The task: Please output exactly the part of the records below that opens with the line containing "The width and height of the screenshot is (737, 661)." and closes with the line containing "Task: Toggle the ЮKassa / ЮMoney checkbox", both lines included, and nothing else.
─── Exercise inputs
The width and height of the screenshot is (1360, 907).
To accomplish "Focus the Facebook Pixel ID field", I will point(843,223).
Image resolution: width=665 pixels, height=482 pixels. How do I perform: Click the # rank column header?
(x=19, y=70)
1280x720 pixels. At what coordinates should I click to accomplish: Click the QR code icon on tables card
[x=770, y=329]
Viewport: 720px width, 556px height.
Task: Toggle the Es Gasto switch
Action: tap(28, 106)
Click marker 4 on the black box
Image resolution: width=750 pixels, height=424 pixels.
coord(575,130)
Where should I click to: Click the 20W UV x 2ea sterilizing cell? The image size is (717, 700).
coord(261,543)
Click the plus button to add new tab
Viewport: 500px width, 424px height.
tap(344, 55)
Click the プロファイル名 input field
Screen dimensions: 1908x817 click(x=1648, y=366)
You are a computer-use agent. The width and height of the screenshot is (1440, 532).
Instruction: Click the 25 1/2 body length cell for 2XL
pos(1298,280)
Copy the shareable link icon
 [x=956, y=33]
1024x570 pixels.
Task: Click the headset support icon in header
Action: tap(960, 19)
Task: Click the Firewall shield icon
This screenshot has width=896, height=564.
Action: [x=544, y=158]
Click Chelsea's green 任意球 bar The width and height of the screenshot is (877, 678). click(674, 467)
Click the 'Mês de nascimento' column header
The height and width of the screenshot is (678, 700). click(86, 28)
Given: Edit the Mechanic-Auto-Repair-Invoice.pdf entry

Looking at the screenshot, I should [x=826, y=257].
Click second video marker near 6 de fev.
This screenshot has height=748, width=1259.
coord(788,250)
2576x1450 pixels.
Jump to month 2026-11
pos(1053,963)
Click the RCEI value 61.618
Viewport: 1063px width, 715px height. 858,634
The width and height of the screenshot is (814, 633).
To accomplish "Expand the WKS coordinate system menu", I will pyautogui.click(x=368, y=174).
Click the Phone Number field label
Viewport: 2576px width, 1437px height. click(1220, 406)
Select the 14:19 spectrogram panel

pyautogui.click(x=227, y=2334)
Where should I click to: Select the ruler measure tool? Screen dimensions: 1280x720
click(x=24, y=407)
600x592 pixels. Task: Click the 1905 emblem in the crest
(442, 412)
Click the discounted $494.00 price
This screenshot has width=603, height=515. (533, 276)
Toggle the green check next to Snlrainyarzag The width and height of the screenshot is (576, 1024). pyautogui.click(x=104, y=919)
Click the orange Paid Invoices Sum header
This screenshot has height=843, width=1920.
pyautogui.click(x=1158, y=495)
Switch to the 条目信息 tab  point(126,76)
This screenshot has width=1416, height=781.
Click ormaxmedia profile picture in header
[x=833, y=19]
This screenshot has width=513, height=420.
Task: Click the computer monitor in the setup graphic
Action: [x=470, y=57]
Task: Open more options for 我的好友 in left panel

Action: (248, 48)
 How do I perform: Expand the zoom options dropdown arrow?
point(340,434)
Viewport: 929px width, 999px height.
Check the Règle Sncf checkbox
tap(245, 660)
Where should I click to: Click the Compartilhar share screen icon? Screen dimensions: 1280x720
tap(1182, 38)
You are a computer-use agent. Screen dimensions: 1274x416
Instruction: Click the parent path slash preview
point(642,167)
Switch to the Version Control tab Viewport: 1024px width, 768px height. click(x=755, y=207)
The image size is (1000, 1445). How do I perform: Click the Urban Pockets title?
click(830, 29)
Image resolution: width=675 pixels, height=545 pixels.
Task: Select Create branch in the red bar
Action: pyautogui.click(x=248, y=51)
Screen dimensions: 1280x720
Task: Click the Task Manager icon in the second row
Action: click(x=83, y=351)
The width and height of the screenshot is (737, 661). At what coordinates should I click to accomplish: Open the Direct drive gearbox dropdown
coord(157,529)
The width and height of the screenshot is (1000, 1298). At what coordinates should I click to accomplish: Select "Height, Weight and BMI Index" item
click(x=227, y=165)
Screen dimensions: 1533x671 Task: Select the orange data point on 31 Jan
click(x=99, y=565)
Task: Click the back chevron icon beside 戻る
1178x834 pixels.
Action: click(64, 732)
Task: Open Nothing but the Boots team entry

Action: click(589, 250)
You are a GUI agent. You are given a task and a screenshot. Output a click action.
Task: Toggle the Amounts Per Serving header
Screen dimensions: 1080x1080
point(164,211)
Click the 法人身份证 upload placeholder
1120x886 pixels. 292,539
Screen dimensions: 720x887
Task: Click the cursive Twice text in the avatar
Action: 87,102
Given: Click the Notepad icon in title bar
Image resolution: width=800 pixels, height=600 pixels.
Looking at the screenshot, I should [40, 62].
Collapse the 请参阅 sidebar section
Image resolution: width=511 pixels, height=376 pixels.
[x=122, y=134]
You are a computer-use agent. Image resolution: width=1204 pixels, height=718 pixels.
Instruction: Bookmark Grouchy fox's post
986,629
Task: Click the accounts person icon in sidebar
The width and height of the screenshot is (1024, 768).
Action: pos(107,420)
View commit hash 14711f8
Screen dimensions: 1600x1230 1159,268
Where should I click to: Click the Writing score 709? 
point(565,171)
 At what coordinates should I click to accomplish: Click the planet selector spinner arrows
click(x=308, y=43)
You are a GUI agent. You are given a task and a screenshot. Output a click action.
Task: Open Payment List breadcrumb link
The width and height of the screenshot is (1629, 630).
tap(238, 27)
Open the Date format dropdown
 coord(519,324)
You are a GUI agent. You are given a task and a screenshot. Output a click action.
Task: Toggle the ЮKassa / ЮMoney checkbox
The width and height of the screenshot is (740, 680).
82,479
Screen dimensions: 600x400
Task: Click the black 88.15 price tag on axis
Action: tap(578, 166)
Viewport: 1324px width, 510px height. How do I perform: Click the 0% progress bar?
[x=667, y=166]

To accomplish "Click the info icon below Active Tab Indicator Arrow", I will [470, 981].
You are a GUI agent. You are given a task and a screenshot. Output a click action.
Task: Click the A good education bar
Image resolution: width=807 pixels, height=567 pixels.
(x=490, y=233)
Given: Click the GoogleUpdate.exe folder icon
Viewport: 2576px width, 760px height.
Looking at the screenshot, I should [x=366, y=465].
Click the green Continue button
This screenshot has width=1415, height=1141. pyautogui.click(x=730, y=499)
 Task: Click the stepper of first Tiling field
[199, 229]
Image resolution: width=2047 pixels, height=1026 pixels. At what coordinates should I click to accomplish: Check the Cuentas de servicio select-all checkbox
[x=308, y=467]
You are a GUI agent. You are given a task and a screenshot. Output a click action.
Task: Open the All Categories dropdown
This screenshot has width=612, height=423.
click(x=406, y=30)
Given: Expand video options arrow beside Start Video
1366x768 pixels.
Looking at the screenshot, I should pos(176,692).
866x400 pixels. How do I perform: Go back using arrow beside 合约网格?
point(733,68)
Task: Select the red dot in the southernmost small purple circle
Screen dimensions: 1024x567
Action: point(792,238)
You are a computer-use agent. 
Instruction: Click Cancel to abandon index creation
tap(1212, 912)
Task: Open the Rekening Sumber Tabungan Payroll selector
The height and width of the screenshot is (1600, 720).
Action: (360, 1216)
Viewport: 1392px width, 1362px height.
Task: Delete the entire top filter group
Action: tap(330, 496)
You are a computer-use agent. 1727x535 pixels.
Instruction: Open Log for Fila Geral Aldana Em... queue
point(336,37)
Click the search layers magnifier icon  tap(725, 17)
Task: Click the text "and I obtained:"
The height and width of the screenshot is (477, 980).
──────
Solution for this task:
The width and height of the screenshot is (737, 661). At what coordinates should I click to accomplish: Open the Direct drive gearbox dropdown
coord(157,529)
The width and height of the screenshot is (1000, 1298). At what coordinates should I click to accomplish: Select "Height, Weight and BMI Index" item
click(x=227, y=165)
Screen dimensions: 1533x671 Task: Select the orange data point on 31 Jan
click(x=99, y=565)
Task: Click the back chevron icon beside 戻る
1178x834 pixels.
Action: click(64, 732)
Task: Open Nothing but the Boots team entry

Action: click(589, 250)
You are a GUI agent. You are given a task and a screenshot. Output a click action.
Task: Toggle the Amounts Per Serving header
Screen dimensions: 1080x1080
point(164,211)
Click the 法人身份证 upload placeholder
1120x886 pixels. 292,539
Screen dimensions: 720x887
Task: Click the cursive Twice text in the avatar
Action: 87,102
Given: Click the Notepad icon in title bar
Image resolution: width=800 pixels, height=600 pixels.
Looking at the screenshot, I should [40, 62].
Collapse the 请参阅 sidebar section
Image resolution: width=511 pixels, height=376 pixels.
[x=122, y=134]
You are a computer-use agent. Image resolution: width=1204 pixels, height=718 pixels.
Instruction: Bookmark Grouchy fox's post
986,629
Task: Click the accounts person icon in sidebar
The width and height of the screenshot is (1024, 768).
Action: pos(107,420)
View commit hash 14711f8
Screen dimensions: 1600x1230 1159,268
Where should I click to: Click the Writing score 709? 
point(565,171)
 At what coordinates should I click to accomplish: Click the planet selector spinner arrows
click(x=308, y=43)
You are a GUI agent. You are given a task and a screenshot. Output a click action.
Task: Open Payment List breadcrumb link
The width and height of the screenshot is (1629, 630).
tap(238, 27)
Open the Date format dropdown
 coord(519,324)
You are a GUI agent. You are given a task and a screenshot. Output a click action.
Task: Toggle the ЮKassa / ЮMoney checkbox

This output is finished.